:: The request ::
Could you update the part of the data that opens with the line containing "[button] (638, 723)" and closes with the line containing "MACH2475 (502, 1398)" by changing "Public Works" to "Municipal Works", giving back only those lines with everything else left as it is?

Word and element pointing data
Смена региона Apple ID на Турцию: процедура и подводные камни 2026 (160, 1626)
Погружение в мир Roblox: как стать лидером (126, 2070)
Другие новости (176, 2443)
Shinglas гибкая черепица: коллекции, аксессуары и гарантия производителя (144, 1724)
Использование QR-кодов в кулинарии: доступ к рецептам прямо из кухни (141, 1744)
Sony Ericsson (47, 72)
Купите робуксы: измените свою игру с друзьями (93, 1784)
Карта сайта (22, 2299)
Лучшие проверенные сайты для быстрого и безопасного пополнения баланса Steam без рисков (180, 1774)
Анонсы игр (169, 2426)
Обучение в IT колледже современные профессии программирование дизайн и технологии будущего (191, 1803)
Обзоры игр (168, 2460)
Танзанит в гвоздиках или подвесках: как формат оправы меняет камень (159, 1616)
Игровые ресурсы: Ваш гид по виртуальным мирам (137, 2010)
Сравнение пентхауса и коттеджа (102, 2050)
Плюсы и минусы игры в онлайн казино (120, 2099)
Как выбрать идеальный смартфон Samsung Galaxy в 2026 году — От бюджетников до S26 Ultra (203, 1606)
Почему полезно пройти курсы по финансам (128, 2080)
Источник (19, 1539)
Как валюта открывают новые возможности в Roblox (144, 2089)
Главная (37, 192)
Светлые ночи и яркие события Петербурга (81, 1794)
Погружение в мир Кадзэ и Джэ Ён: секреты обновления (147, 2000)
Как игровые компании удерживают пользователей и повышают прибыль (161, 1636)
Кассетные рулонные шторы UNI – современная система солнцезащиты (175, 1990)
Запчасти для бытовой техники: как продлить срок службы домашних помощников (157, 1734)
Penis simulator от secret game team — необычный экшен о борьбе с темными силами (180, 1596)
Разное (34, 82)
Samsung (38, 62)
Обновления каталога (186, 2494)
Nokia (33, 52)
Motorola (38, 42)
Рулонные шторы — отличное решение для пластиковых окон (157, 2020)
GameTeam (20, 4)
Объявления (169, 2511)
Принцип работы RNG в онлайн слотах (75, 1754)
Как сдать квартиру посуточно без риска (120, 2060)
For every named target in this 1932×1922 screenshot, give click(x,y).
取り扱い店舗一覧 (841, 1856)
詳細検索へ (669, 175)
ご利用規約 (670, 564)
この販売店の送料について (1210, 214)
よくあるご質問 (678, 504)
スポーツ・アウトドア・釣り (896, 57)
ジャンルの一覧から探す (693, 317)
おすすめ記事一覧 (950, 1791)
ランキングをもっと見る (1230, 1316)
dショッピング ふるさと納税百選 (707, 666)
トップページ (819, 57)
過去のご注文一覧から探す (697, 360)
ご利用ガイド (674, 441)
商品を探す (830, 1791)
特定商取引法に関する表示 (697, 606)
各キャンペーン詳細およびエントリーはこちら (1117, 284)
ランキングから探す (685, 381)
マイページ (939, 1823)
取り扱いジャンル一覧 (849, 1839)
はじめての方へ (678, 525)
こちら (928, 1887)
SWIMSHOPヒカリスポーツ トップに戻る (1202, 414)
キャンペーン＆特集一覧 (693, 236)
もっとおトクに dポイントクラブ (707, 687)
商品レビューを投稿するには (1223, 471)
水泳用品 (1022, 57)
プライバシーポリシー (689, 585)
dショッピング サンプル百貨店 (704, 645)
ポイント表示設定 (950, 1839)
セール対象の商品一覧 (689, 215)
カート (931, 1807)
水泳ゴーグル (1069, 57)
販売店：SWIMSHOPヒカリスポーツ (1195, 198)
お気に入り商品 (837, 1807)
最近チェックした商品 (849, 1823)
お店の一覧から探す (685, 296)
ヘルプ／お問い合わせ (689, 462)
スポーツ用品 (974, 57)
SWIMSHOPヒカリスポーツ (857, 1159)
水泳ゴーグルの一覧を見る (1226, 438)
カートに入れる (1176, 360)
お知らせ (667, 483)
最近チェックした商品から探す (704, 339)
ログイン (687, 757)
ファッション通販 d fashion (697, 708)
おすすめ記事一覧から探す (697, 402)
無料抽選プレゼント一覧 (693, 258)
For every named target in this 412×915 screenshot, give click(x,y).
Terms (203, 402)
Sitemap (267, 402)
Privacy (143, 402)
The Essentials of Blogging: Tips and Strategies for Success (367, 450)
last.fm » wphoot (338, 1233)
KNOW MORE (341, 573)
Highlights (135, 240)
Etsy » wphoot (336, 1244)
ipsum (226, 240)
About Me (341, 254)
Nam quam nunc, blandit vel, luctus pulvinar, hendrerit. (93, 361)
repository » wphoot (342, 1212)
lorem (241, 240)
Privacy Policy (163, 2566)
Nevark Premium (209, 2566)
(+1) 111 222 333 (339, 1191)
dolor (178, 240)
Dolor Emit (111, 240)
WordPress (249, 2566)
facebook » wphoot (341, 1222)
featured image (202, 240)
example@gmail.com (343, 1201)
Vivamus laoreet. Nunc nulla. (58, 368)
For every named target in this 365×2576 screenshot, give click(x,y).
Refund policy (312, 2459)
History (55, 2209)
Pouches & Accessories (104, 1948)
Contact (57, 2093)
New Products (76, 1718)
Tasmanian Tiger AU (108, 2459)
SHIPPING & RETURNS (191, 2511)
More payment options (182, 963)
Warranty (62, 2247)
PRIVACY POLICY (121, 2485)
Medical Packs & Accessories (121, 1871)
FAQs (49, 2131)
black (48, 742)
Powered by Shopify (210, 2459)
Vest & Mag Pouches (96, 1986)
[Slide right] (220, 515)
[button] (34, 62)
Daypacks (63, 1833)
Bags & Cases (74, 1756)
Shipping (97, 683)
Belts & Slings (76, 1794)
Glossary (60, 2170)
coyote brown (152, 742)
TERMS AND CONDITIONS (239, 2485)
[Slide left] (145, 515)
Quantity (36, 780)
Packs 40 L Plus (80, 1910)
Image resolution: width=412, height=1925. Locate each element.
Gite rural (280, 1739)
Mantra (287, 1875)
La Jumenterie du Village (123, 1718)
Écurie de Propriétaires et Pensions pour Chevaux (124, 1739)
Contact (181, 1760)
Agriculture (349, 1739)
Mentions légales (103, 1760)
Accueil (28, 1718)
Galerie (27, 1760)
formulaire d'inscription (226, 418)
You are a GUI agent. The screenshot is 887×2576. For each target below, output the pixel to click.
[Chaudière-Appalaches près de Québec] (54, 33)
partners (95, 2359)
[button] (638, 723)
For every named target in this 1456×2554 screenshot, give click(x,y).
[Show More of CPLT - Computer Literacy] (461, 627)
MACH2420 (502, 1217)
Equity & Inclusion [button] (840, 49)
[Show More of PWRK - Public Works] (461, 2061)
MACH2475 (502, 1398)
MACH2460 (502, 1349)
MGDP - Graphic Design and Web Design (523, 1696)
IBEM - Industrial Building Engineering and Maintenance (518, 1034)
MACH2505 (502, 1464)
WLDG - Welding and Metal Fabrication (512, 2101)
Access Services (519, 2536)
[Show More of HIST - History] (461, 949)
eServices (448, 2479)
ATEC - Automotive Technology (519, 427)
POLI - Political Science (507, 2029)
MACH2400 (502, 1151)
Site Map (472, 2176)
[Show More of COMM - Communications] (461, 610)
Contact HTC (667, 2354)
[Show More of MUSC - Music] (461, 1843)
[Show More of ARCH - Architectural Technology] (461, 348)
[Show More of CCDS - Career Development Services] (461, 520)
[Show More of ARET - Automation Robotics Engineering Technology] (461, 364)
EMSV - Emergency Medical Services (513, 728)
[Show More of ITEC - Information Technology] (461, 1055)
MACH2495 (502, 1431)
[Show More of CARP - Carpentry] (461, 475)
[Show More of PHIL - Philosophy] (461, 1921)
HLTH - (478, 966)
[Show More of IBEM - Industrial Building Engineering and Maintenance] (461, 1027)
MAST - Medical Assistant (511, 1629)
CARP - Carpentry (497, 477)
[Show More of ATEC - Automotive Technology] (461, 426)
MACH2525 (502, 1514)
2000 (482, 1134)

:: Exercise response ::
[button] (638, 723)
For every named target in this 1456×2554 screenshot, give click(x,y).
[Show More of CPLT - Computer Literacy] (461, 627)
MACH2420 (502, 1217)
Equity & Inclusion [button] (840, 49)
[Show More of PWRK - Municipal Works] (461, 2061)
MACH2475 (502, 1398)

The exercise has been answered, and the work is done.